Krótka historia herbaty

Za ojczyznę herbaty uznawane są Chiny, gdzie znaleziono pierwsze, herbaciane listki. Wokół jej historii narosło tyle mitów i legend, że trudno dziś jednoznacznie określić, kiedy i gdzie przyrządzony został po raz pierwszy napój, który kojarzymy z dzisiejszą herbatą. Nie ulega wątpliwości, że zakochał się w niej cały świat. Zapraszamy do krótkiej podróży śladami herbaty.

W Chinach popularna jest legenda o cesarzu Shen Nung, który zwykł pijać jedynie czystą, przegotowaną wodę. Pewnego dnia jednak, podmuch wiatru sprawił, że w jego filiżance wylądował listek herbaty. Powstały napój tak mu zasmakował, że odtąd kazał go sobie przygotowywać każdego dnia.

Równie rozpowszechniona historia związana z pojawieniem się herbaty pochodzi z Indii. Tu wciąż żywa jest opowieść o królewskim synu Bodhidharma. Rozgniewany z powodu swojej słabej woli, miał sobie obciąć powieki, ponieważ wbrew postanowieniu usnął ostatniego dnia podczas siedmioletnich medytacji.  Powieki upadły na ziemię, wypuściły korzenie i urosły z nich rośliny, których liście dodały mu siły i energii. Która z nich była pierwsza i jest bardziej prawdziwa? Dziś nie odkryje tego nikt. Nie ulega jednak wątpliwości, że herbata od początku była ceniona nie tylko ze względu na swoje walory smakowe.

Niczym lek

Pierwsze wzmianki o właściwościach wzmacniających herbaty pochodzą z III wieku przed naszą erą.  Zainteresowanie tym środkiem było tak duże, że zaczęto wówczas zakładać pierwsze plantacje. Już wtedy zaczął upowszechniać się zwyczaj częstowania gości herbatą. Jednak sposób jej parzenia, który jest znany do dziś pojawił się dopiero za czasów dynastii Ming (1368-1644). Z Chin herbata zawędrowała do Japonii, choć nie cieszyła się tam na początku dużym entuzjazmem. Przyczyną było jej pochodzenie. Częste zatargi Japończyków z chińskim sąsiadem skutkowały bojkotem sąsiedzkich produktów. Trwało to aż do XII wieku.

Herbata w Europie

W Europie herbata pojawiła się dość późno, bo dopiero na początku XVII wieku. Pierwsze statki z herbatą zawijały do Holandii i to Holendrzy właśnie byli narodem, który przez kolejne 50 lat był jedynym importerem herbaty do Europy.

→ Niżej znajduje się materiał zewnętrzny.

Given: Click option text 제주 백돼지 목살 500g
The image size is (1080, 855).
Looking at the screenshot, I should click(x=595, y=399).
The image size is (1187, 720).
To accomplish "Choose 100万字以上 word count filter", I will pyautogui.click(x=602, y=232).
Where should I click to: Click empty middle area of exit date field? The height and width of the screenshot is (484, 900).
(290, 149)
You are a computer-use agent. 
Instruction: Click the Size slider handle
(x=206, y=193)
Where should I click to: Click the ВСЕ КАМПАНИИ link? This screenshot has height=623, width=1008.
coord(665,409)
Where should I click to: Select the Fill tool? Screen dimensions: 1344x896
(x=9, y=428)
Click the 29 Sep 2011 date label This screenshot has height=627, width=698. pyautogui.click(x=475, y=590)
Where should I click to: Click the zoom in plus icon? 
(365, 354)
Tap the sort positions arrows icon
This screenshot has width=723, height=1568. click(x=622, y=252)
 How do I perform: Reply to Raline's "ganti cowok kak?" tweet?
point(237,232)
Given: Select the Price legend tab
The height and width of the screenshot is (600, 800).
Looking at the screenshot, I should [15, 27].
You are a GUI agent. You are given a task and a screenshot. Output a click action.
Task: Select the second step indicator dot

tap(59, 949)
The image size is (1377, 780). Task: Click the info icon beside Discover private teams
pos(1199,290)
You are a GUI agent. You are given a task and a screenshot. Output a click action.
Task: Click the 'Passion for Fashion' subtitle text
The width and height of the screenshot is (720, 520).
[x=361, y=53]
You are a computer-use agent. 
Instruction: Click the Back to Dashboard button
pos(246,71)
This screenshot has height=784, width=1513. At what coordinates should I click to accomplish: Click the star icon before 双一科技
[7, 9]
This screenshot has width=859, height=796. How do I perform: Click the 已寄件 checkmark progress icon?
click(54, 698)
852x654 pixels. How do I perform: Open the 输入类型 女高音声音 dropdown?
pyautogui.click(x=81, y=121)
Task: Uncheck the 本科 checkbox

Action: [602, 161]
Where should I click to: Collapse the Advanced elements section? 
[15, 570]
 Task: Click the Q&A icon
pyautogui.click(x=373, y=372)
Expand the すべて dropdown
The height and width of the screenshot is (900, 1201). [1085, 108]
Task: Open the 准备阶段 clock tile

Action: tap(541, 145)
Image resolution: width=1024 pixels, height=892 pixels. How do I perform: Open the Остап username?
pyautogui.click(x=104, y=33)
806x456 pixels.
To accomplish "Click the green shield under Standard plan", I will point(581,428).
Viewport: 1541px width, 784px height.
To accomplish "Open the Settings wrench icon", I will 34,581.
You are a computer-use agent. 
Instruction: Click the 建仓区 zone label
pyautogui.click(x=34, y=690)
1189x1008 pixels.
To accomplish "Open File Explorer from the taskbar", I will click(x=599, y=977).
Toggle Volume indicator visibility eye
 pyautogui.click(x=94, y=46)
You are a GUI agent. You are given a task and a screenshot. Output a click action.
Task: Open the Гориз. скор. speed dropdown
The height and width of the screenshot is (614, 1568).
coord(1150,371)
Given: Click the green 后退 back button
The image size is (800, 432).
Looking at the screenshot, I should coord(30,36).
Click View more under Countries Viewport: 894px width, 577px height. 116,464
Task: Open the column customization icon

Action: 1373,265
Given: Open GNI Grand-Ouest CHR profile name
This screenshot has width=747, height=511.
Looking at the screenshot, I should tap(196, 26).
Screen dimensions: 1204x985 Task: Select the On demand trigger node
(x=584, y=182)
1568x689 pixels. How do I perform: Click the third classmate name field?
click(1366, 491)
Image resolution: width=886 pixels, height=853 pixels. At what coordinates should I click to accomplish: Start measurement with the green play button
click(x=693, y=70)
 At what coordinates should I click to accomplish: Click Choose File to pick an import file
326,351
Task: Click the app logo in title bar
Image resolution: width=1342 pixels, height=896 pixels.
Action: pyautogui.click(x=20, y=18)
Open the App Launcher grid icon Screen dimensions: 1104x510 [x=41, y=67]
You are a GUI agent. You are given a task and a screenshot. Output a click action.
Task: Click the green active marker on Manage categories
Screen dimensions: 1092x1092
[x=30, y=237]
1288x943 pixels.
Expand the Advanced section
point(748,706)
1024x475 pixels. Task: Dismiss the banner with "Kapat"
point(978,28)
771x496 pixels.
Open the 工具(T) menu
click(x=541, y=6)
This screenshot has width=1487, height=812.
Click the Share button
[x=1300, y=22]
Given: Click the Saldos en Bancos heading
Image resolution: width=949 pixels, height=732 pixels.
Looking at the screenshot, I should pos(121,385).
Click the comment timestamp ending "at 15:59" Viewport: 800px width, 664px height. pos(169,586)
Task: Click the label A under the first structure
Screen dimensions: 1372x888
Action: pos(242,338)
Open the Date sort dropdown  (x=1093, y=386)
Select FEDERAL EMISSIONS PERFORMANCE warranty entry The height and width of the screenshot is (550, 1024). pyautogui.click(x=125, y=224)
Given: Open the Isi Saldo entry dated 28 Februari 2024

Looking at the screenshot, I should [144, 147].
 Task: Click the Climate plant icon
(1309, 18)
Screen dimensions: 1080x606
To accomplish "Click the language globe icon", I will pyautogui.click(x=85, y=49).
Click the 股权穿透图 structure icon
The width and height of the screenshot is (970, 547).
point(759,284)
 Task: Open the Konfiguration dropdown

W drugiej połowie XVII wieku pierwsze próby sprowadzania herbaty podjęli również Anglicy i udało im się osiągnąć monopol na tym polu. Szybko zaczęła im jednak przeszkadzać zależność od chińskich handlarzy, więc podjęto próby uprawy herbaty na własną ręką. Okazało się, że drzewka herbaciane znakomicie rosną również w Indiach. Niestety, by w pełni cieszyć się walorami herbaty, brakowało wiedzy o sposobie przerabiania liści z krzaków herbacianych. Rozwiązania zagadki powstawania herbaty podjął się angielki botanik Robert Fortune. Jego misję można śmiało nazwać pierwszą akcją szpiegostwa gospodarczego. Podając się za kupca wykradł Chińczykom tajemnicę zaparzania i podawania herbaty i upowszechnił ją w Anglii.

Z Europy herbata trafiła do Ameryki. Nie sposób nie wspomnieć o tzw. bostońskim piciu herbaty. Spór o podatek od herbaty przyspieszył ruch niepodległościowy i doprowadził do tego, że Amerykanie są dziś głównie narodem kawoszy.

W europejskiej czołówce

W Polsce spożycie herbaty należy do jednych z najwyższych w Europie. Przeciętny Polak wypija średnio półtorej filiżanki dziennie, wykorzystując do tego około dwóch kilogramów herbaty rocznie. Jeszcze do niedawna na naszych stołach królowała niemal wyłącznie czarna herbata. – Dziś mamy do wyboru herbaty z niemal każdego zakątka świata. Dużą wagę przykłada się też również do sposobu podawania herbaty. Piękne filiżanki i serwetki wzbogacają rytuał parzenia tego napoju. Filiżanka do herbaty powinna mieć szeroki brzeg. Warto, aby towarzyszył jej także spodeczek – mówi Agata Chomiuk ze sklepu internetowego www.luluhome.pl

Dobra herbata zaparzona w dzbanku i podana w ładnej ceramice od razu nastraja optymistycznie do życia. Jak powiedział Bernard-Paul Heroux „Nie istnieje żaden na tyle poważny problem, którego nie dałoby się załagodzić filiżanką dobrej herbaty.”